I dream my memory of my last visit with my parents, going to Christmas at their trailer my sophomore year, not knowing they would leave the gas on a few weeks later while they slept, dreams where I say something different, get a chance to take back my embarrassment, where I manage to explain nanotech to them and they’re talking to me about buckyballs through tears...
but once my father looked at me, his waxed mustache twitching like mousewhiskers, and said, “Don’t trust nobody, Roberta. Even though yer normal, they know yer little people...”
She itched everywhere. Chula had a ring of black parasites drinking the liquid from the corners of her eyes.
The first prototypes had not worked. She hadn’t left her apartment in weeks. She dumped the packet of hemoglobin-covered smart bombs on poor Chula.
She watched in amazement as they performed perfectly. They used the blood in the gullets of the fleas they killed to re-coat themselves before they killed again. Drawing on the magnetic field of the cat’s body they moved at a centimeter a minute, thousand times their length, coming across all the bloodsuckers in moments. The second packet coursed over her skin, and in minutes the sensation of infestation came to an end.
She sat on the floor, thinking about the money. She heard a popping sound from the TV.
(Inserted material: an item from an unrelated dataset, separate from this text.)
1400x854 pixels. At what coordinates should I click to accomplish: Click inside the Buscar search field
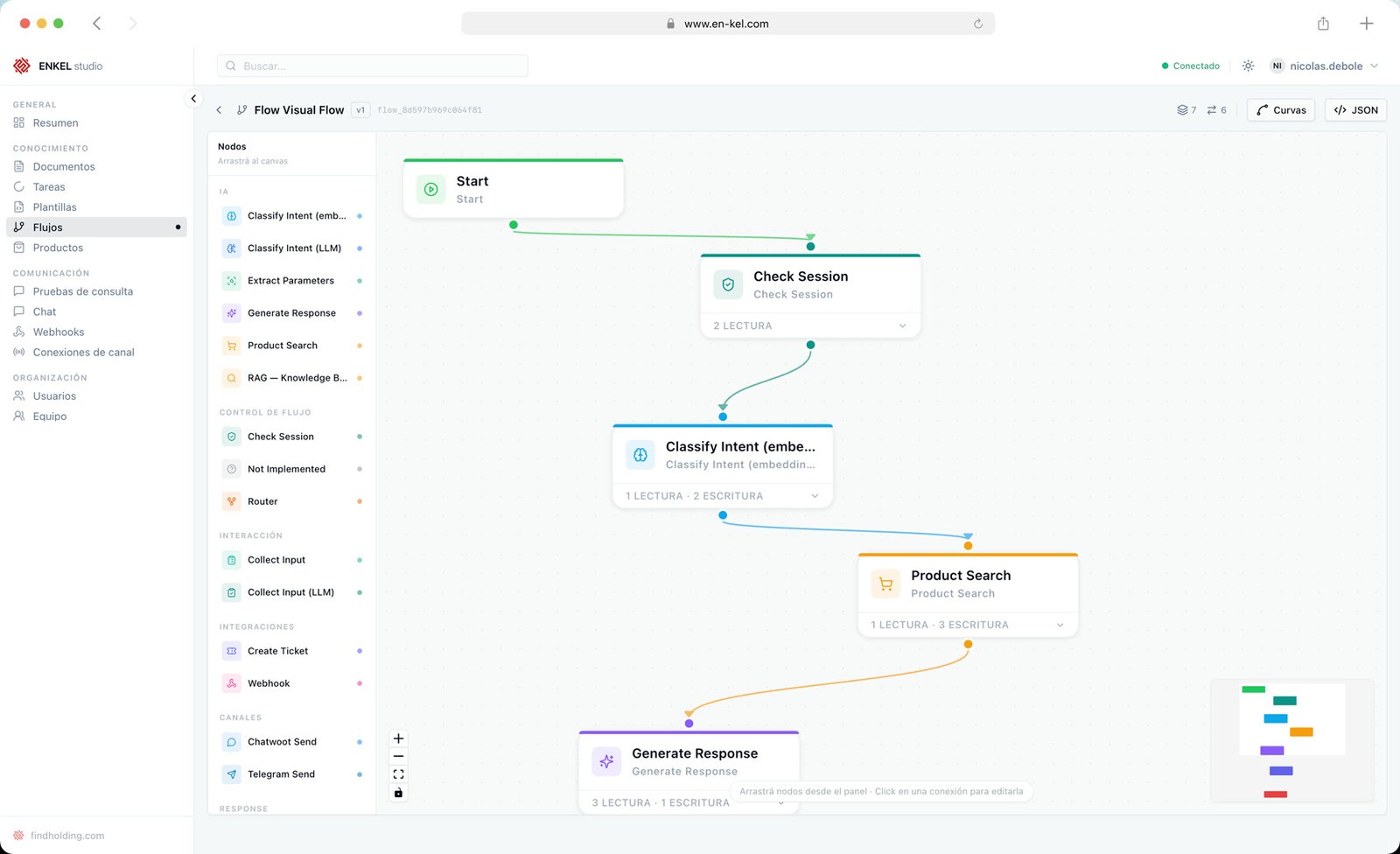click(372, 66)
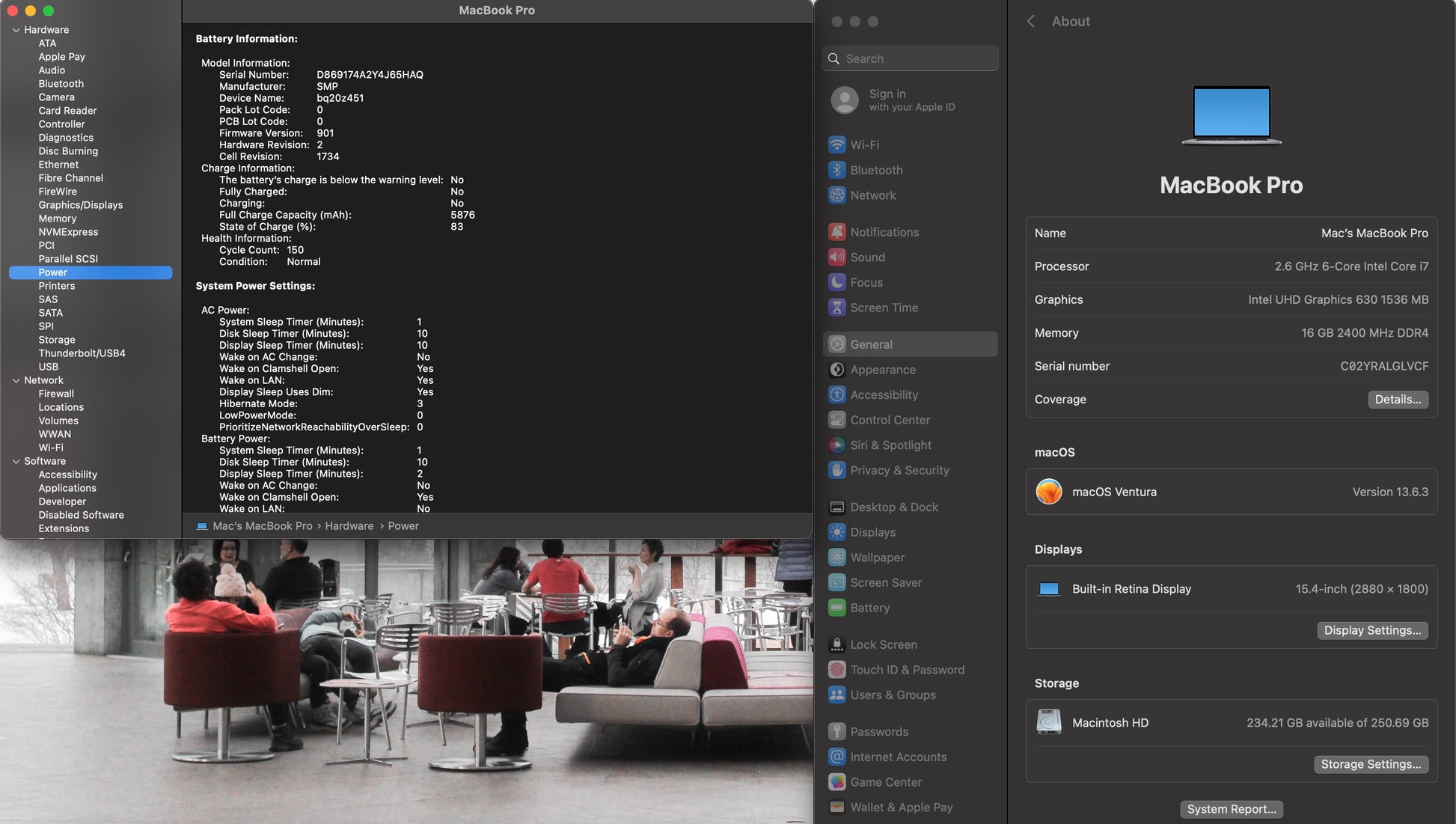1456x824 pixels.
Task: Open Display Settings button
Action: 1371,630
She had left the box on, muted, while she worked, day and night. The weather channel, MTV, whatever. Something about this noise told her she needed to strap on her goggles, still warm from working on the insectivore bots.
Tiny drill rigs, more advanced than anything she had ever done, were falling from the speaker of her 1987 Hitachi 19”. She ripped the speaker casing out, found a patch running from the coaxial cable to a tiny camera, freshly constructed by invisible robotic claws. They had burrowed along the fiber optics, insuring the cable companies could watch us while we watched, and who would ever know if they didn’t own an electron microscope?
Roberta saw their brilliance instantly. The bots looked like roach droppings, to be swept under the rug. She scratched a flea bite on her neck.
MTV was playing a Venetia Swan video.